Um Mikroplastik in Kosmetika zu verringern, hat das Bundesministerium für Umwelt im Jahr 2015 mit deutschen Kosmetik-Herstellern im sogenannten »Kosmetik-Dialog« den freiwilligen Verzicht auf Mikroplastik mit abrasiver Wirkung bis zum Jahr 2020 vereinbart. Ein umfassendes Verbot wird gerade von der Europäischen Union vorbereitet. Es soll partikuläres Mikroplastik in den nächsten Jahren schrittweise aus Kosmetika, Putzmitteln, Düngern, Medikamenten sowie zur Einstreuung in Kunstrasenplätzen verbannen.
»Allerdings lobbyiert die Industrie für lange Übergangsfristen und der Prozess wird und wurde in der Vergangenheit hinausgezögert«, so Korduan. Sie kritisiert, dass der Gesetzgeber bisher wertvolle Zeit verspielt hat und die Bürger nicht schützt. Dies wäre beispielsweise durch nationale Verbote möglich, während die EU-Prozesse noch andauern. Unklar sei zudem, ob sich Forderungen der Zivilgesellschaft durchsetzen werden, also auch Nanoplastik und lösliches Mikroplastik zukünftig reguliert werden. Denn während die meisten Firmen mittlerweile freiwillig Schleifmittel in Peeling und Zahnpasta durch biologisch abbaubare Alternativen ersetzen, verwenden sie weiterhin gerne Polymere als Bindemittel oder Filmbildner in Kosmetika. Es gibt keine Deklarationspflicht. Verbraucher können also kaum herausfinden, in welcher Menge, Form oder Größe diese enthalten sind. Von Haft- bis Sonnencreme versteckt sich Mikroplastik dabei auch in Apothekenprodukten. Selbst namhafte Hersteller wie Avène, La Roche Posay, Eucerin, Caudalie, Dr. Grandel, Cetaphil, Bioderma, Nuxe, Ladival und viele mehr verzichten bisher nicht in allen Produkten darauf.

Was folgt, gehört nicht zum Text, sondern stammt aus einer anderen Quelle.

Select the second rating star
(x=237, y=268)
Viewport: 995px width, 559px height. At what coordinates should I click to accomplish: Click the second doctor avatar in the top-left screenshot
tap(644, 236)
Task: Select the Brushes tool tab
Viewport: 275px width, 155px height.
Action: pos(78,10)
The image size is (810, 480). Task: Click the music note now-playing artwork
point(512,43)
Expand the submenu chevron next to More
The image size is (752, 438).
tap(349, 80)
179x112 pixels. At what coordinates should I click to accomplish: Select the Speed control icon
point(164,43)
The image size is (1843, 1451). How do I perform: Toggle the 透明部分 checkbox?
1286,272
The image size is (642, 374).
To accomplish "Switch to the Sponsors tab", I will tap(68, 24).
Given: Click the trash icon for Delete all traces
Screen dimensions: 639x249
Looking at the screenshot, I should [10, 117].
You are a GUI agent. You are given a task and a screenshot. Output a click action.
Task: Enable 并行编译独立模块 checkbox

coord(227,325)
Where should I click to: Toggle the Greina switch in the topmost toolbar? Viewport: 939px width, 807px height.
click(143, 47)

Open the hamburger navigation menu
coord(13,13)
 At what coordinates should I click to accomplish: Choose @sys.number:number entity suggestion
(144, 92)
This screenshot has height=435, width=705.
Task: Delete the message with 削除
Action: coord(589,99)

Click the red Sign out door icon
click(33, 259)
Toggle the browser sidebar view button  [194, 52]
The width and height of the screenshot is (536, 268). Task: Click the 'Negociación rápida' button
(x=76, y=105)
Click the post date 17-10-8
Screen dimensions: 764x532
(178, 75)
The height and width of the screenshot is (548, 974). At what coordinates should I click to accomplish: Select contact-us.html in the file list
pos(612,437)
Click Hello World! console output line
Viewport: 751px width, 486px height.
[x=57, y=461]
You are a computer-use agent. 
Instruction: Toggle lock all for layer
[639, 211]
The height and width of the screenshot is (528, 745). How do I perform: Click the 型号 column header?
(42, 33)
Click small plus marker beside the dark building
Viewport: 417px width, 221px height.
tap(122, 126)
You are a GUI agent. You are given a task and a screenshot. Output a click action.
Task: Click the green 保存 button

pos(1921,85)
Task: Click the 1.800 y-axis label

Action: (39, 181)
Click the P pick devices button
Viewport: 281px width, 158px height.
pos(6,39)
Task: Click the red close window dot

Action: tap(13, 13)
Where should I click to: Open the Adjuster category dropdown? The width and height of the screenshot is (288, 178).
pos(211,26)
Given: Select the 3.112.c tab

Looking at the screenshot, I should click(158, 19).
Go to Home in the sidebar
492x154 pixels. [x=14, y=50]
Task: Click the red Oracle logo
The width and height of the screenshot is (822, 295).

Fragen Kunden in der Apotheke gezielt nach mikroplastikfreien Produkten, muss das Kleingedruckte gründlich auf sämtliche Kunststoffe überprüft werden, beispielsweise Polyethylen, Polystyren und Polyacrylat sowie ihre Abkürzungen PE, PS und PA. Auch Polyethylenglykol mit seinen langen Molekülketten, wie zum Beispiel PEG-200, wird kritisch gesehen, da es aufgrund der Größe biologisch nur schwer abbaubar ist. Interessierten stellt BUND die kostenfreie App ToxFox zur Verfügung. Sie überprüft die Inhaltsstoffe bei einem Abscannen des Barcodes zusätzlich auf Mikroplastik und kann damit auch im Apothekenalltag helfen.
Letztlich ist jeder Einzelne gefragt, die eigene Gesundheit wie auch Umwelt durch bestmögliche Reduktion des Eintrags von Mikroplastik in die Umwelt zu schützen und Druck auf die Hersteller auszuüben. Weitere Ideen zur Verringerung des Mikroplastikeintrags in die Umwelt sind, auch mal das Auto stehen zu lassen, auf hochwertige Textilien aus Naturmaterialien zu setzen und bevorzugt unverpackte und plastikfreie Produkte zu kaufen.